* **WHAT IS BEING ASKED**
Filter the records below for the word "Task". Keep each line that has it.

* **WORKING DATA**
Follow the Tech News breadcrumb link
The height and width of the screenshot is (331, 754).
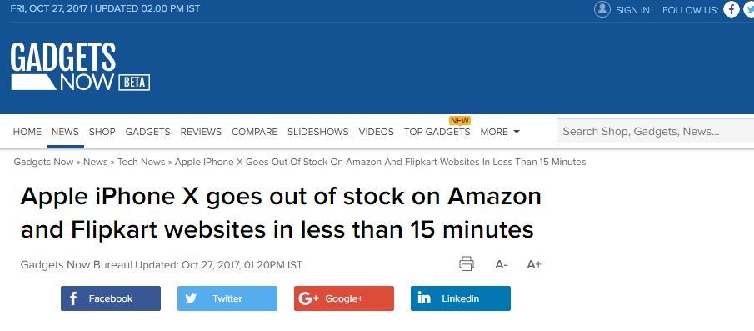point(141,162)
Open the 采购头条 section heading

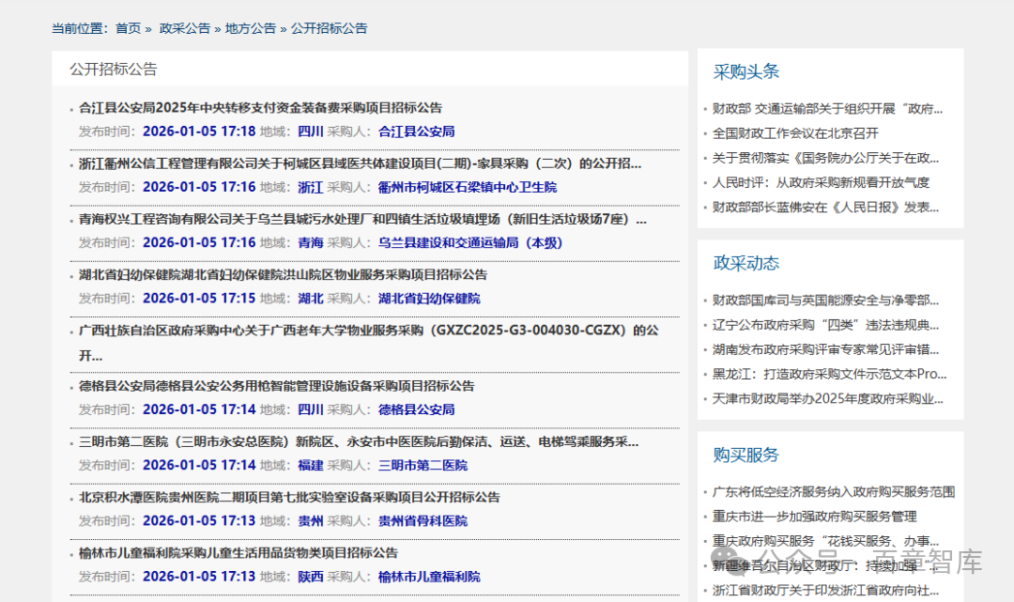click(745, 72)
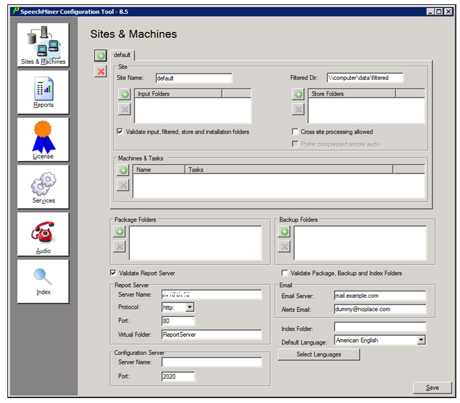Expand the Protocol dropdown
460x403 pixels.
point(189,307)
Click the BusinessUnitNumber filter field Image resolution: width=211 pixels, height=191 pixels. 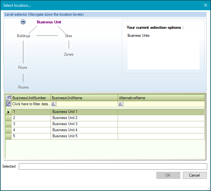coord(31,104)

--

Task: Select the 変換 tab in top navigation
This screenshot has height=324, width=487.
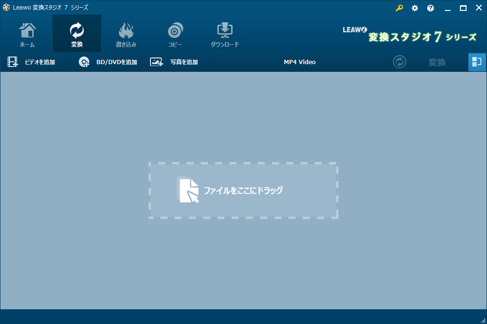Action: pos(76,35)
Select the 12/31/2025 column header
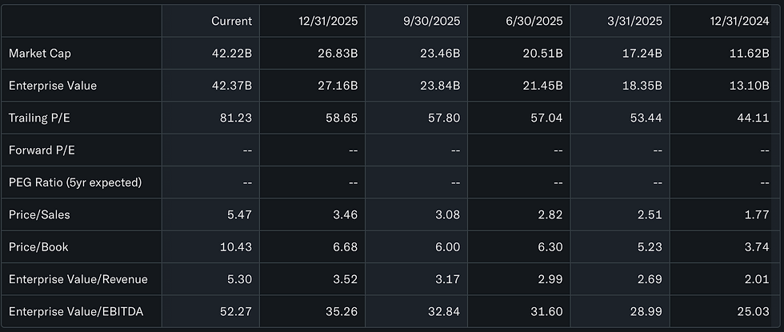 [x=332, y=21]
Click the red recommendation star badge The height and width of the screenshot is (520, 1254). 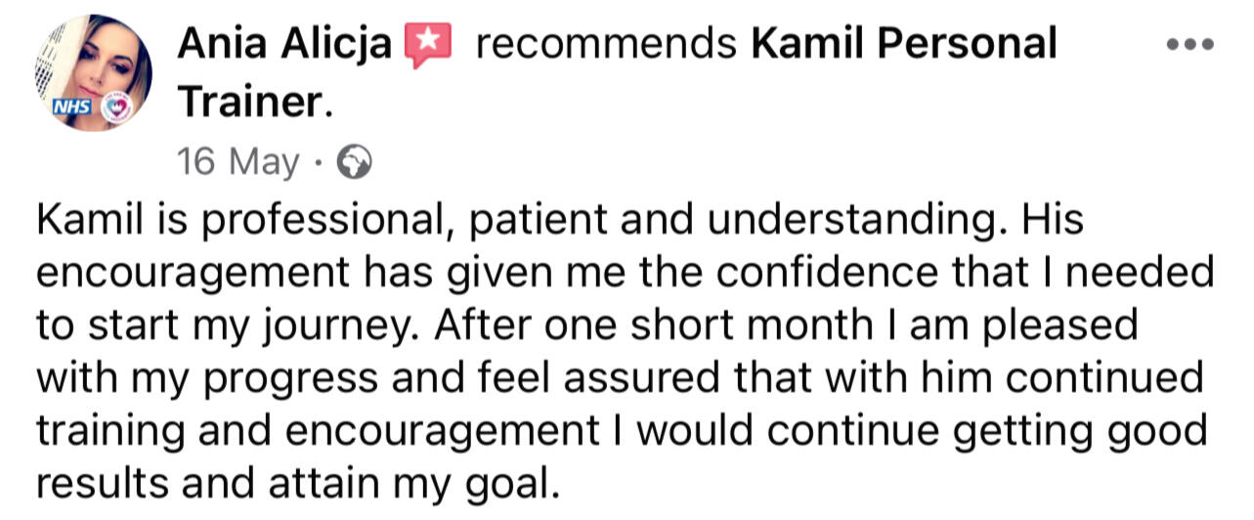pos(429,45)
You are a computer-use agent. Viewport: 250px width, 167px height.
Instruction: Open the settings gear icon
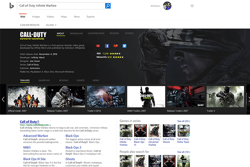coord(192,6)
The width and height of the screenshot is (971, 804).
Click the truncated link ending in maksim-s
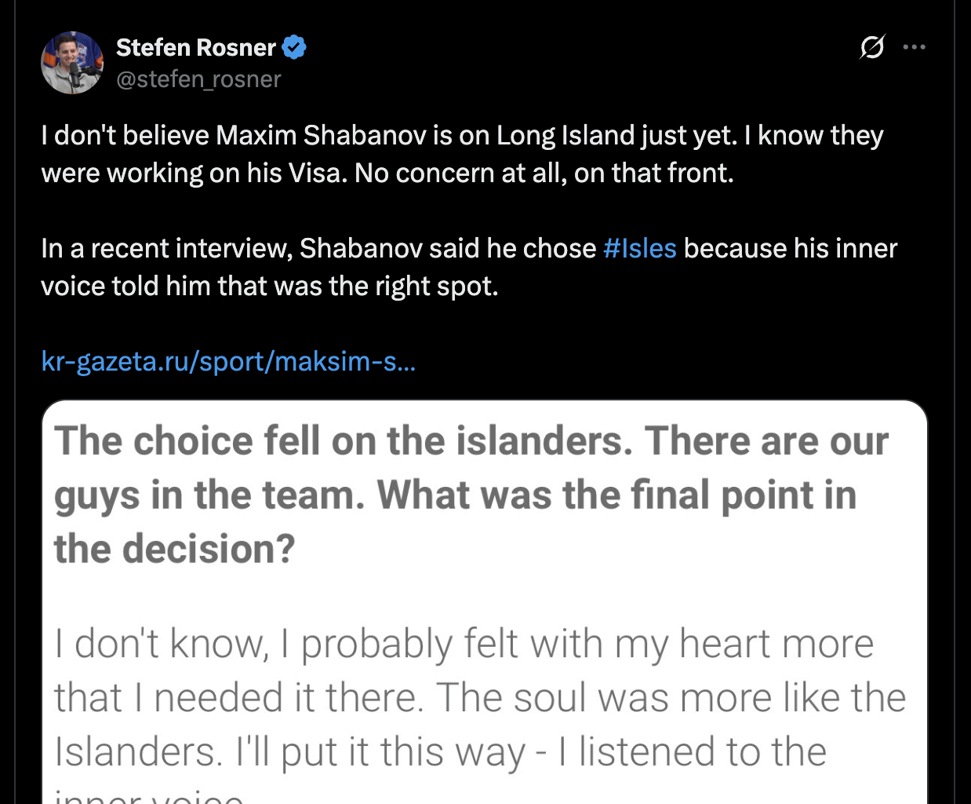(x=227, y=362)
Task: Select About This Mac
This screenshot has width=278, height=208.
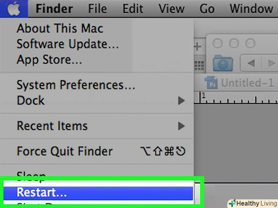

--

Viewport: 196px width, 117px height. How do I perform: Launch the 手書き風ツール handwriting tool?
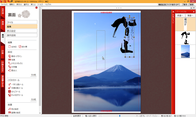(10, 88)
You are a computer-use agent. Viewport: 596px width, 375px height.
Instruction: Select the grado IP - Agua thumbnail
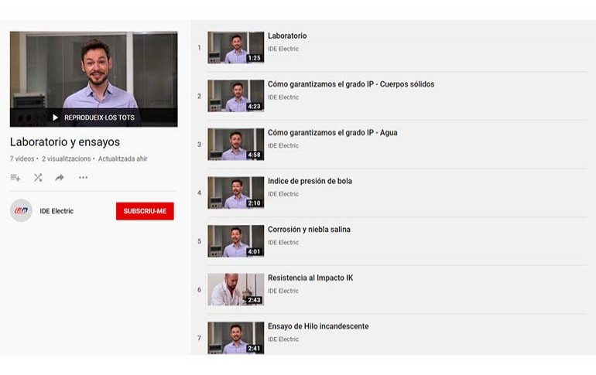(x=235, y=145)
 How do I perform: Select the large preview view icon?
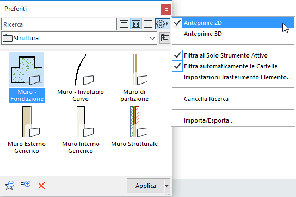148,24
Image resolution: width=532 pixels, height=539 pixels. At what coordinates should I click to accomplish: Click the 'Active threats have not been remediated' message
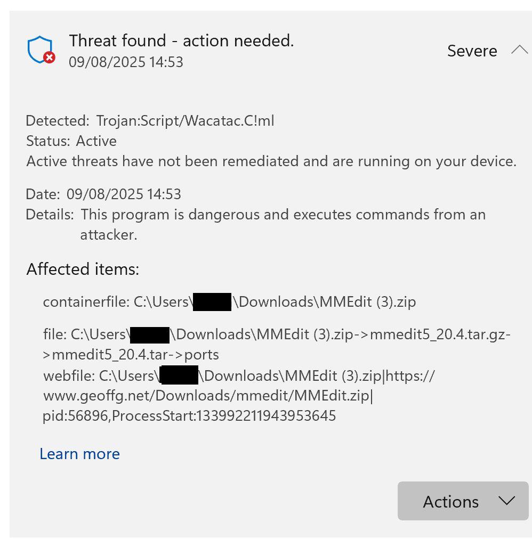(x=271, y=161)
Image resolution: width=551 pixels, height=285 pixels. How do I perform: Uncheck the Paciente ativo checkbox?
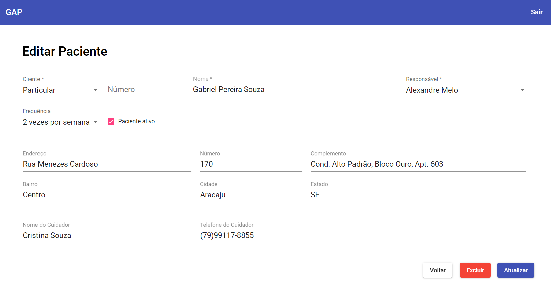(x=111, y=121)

* **SOLUTION**
Task: Select the 変換 tab in top navigation
Task: Select About This Mac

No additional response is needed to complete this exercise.